Les années de plomb économiques

Les années de plomb économiques

Alors que le climat politique et économique continue à être plombé par les « affaires », les spéculations concernant la formation du gouvernement de Driss Jettou vont bon train. Il est vrai que l’accélération subite des procédures concernant notamment les affaires du CIH et de la BP pendant cette période cruciale de la formation du gouvernement a de quoi intriguer. Au-delà de la forme de ces procédures contre lesquelles un large consensus semble désormais se dessiner dans le pays, leur timing, en cette période précise, suscite un certain nombre d’interrogations.
L’affaire du CIH est une affaire qui a été «judiciairement» ficelée par le gouvernement de l’alternance ; la manière dont elle se dénoue devant une juridiction exceptionnelle, décriée dans tout le Royaume, est en totale rupture avec les valeurs de droit et de justice que ce gouvernement était censé incarner. En outre, il est au moins cavalier et au plus extrêmement regrettable qu’un des derniers actes de ce gouvernement sur le départ – ce qui aurait dû lui inspirer un peu de retenue – ait été de prendre des décisions légères et intempestives concernant un dossier qui engage sérieusement le bilan de la moralisation de la vie publique. Quand on connaît les multiples ramifications des dossiers traités, les réseaux qu’ils mettent en cause et la nature de ces délits archétypes des années de plomb économiques, le gouvernement de l’alternance ne pouvait pas s’en laver les mains de la sorte.
On l’a dit dans plusieurs éditoriaux et on le répète : si la volonté exprimée est de faire le procès – foncièrement, si l’on peut dire, posthume et par contumace– à un système économique dévoyé qui a prévalu pendant au moins trois décennies, les cadres du CIH arrêtés ne nous seront d’aucune utilité. Or, l’action du ministre de la Justice sortant, Omar Azziman, ne nous informe nullement sur l’existence de cette volonté. Tantôt il agit directement comme le patron autonome de la Cour spéciale de justice, tantôt il fait croire que ses décisions sont gouvernementales, donc collectives, tantôt il se met dans une posture de quelqu’un qui a reçu des instructions. Bizarrement, comme son justiciable Moulay Zine Zahidi. Ce n’est ni clair, ni responsable. C’est ce flou qui, aujourd’hui, génère la stupéfaction et l’incompréhension.

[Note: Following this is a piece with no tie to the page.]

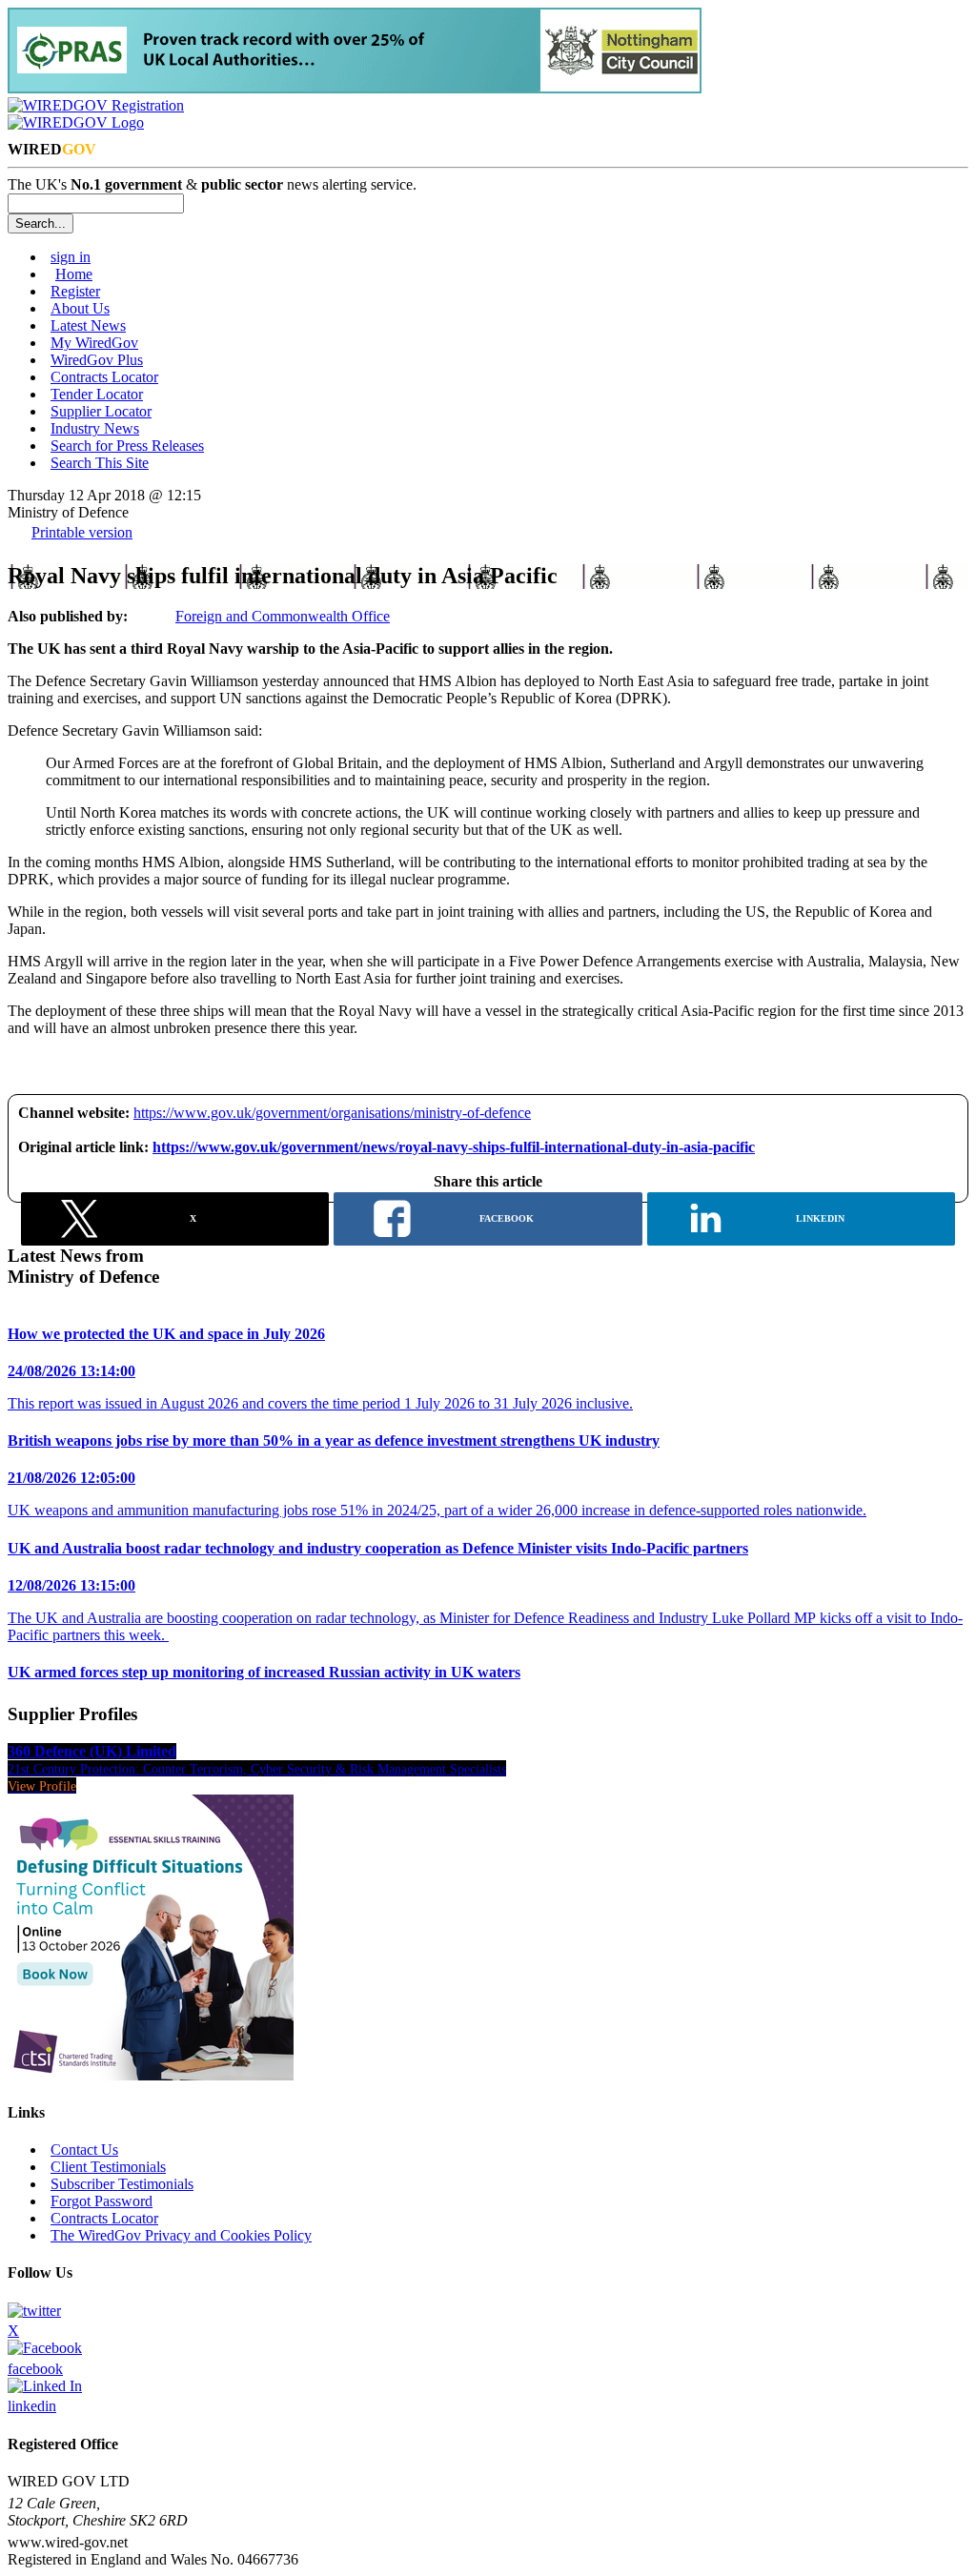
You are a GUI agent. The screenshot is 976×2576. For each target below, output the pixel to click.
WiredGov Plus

Soit Azziman en a fait trop ou pas assez. Il ne peut pas décemment réduire l’affaire du CIH aux exécutants en s’offrant le luxe de protéger d’un côté les donneurs d’ordre et de l’autre les bénéficiaires. Et si à ce niveau-là il est coincé – on peut le comprendre -, il serait par conséquent plus juste et plus honnête qu’il revoie intégralement sa copie. Mais c’est peut-être trop tard.
Driss Jettou et son gouvernement, qui vont rapidement hériter de ce dossier aussi encombrant que contre-productif, devront agir rapidement. Une des premières décisions du Premier ministre devra concerner ce dossier emblématique. C’est de la manière dont ce dossier sera réglé que l’on pourra apprécier sur le terrain de la Primature la méthodologie pragmatique et les qualités humaines indéniables que l’on prête au nouveau Premier ministre. Ensuite, viendra, très vite, le dossier de l’ANAPEC et bien d’autres encore. Un vrai chemin de croix pour un Maroc nouveau, encore hanté par ses vieux démons.